* Records for the task
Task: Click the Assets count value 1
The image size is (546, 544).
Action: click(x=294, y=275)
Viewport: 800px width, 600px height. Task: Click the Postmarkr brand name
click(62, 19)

* The problem
Starting at the line that contains "Viewport: 800px width, 600px", copy each line exactly through the end of the listing above. Include that first line and the last one, and add nothing.

* Completed exercise
Viewport: 800px width, 600px height. Task: Click the Postmarkr brand name
click(62, 19)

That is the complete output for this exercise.